EXERCISES TO COMPLETE:
a) Summarize the print plate passage in two sentences.
b) Name every print method that the print plate passage mentions.
c) Write the next part of the print plate passage, starting after its final sentence.

Section B: Print Process and Apparatus

[0044] Illustrated in Figure 2A is a side-view of an embodiment of a plate 200 that can be used to deposit or print a conductive ink onto a substrate. The plate 200 can have a top 205 and a bottom 210 where at least a portion of the plate top 205 physically makes contact with a substrate for the purpose of depositing a conductive ink onto the substrate. In general, the plate 200 can be a plate 200 for any relief print method. In some embodiments, the plate 200 can be a plate 200 used in flexographic print methods, in other embodiments the plate 200 can be a plate 200 used in letterpress print methods.

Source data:

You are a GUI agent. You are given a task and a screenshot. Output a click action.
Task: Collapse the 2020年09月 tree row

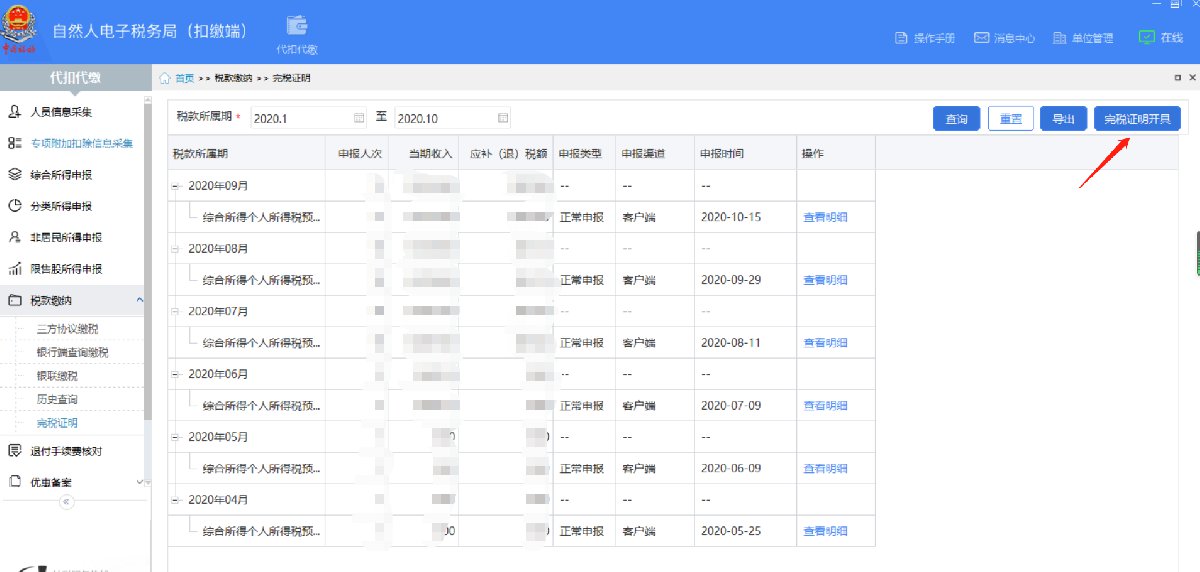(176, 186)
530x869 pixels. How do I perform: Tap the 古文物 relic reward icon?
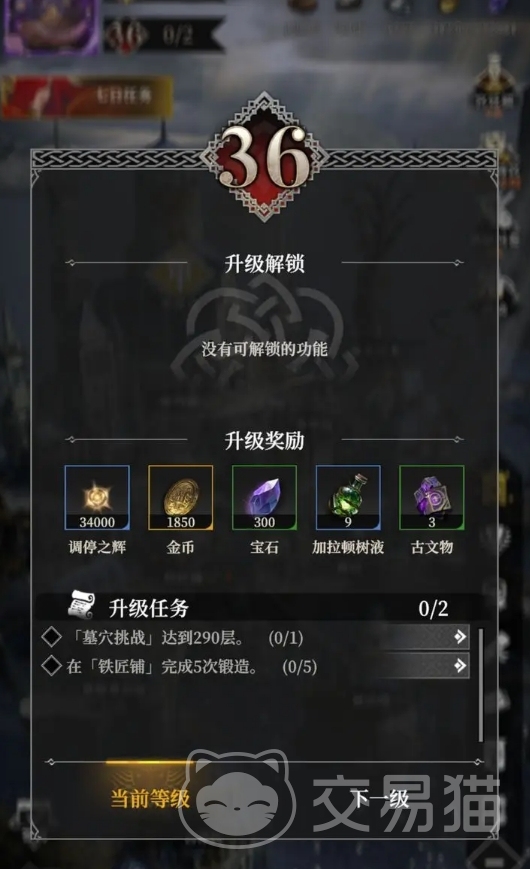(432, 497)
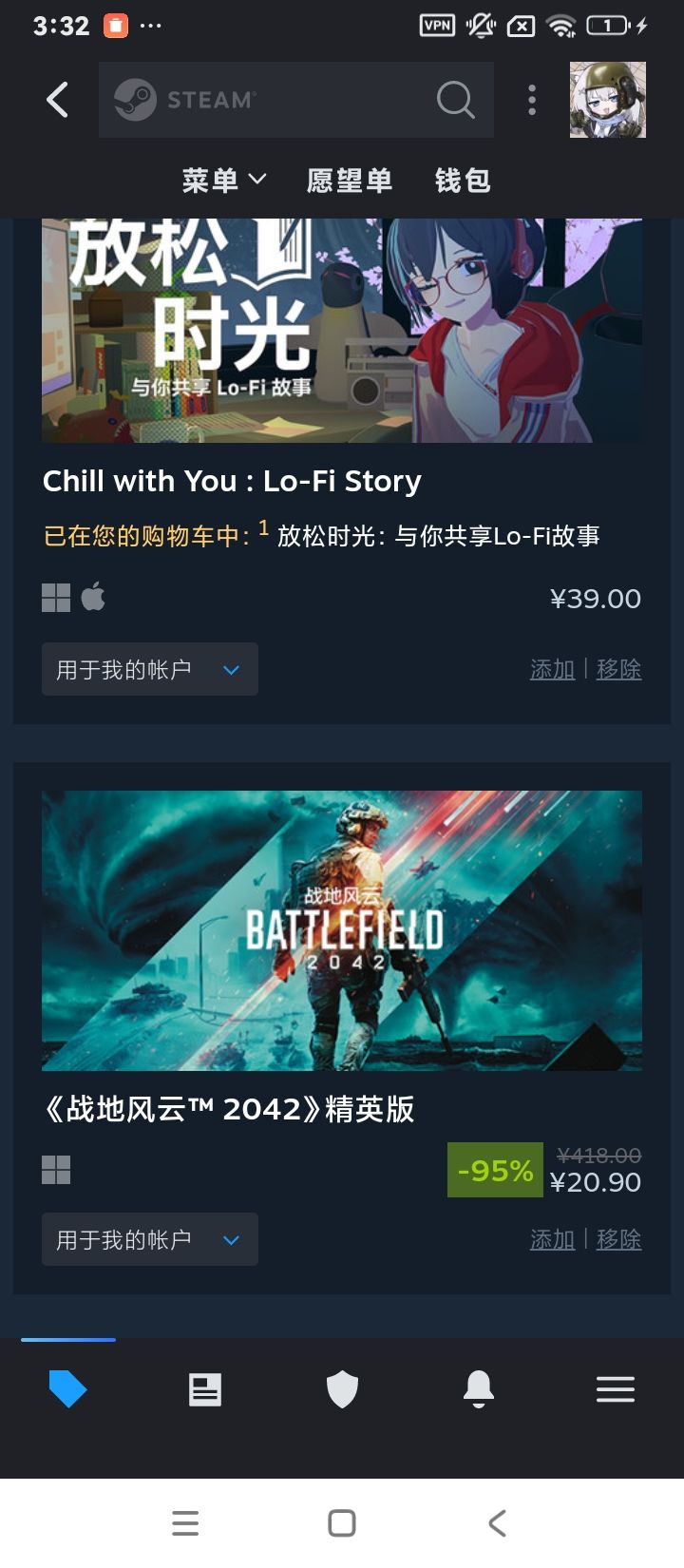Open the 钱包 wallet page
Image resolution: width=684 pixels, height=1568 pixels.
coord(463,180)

TASK-BY-TASK RESULTS:
a) Figure 2A shows a side view of a plate 200 with a top 205 and a bottom 210, where at least part of the top physically contacts a substrate to deposit or print a conductive ink onto it. The plate can be used in any relief print method, and some embodiments use it in flexographic or letterpress print methods.

b)
- Relief print methods
- Flexographic print methods
- Letterpress print methods

c)
[0045] The plate 200 can be manufactured from any material suitable for receiving a conductive substance. The plate bottom 210, in some embodiments, can comprise structures for attaching the plate 200 to a machine that can be used to apply the plate 200 to a substrate. The machine can be any machine capable of physically moving the plate 200 in any number of directions relative to a surface. In some embodiments, the machine can cause the plate 200 to make contact with a substrate and can further cause the plate 200 to apply pressure to the substrate. While in some embodiments, the top of the plate 205 makes contact with a substrate; in other embodiments the sides of the plate 200 may also make contact with a substrate. The top of the plate 205 can be considered the portion of the plate 200 located vertically parallel to the portion of the plate 200 that connects to a machine able to manipulate the position of the plate 200.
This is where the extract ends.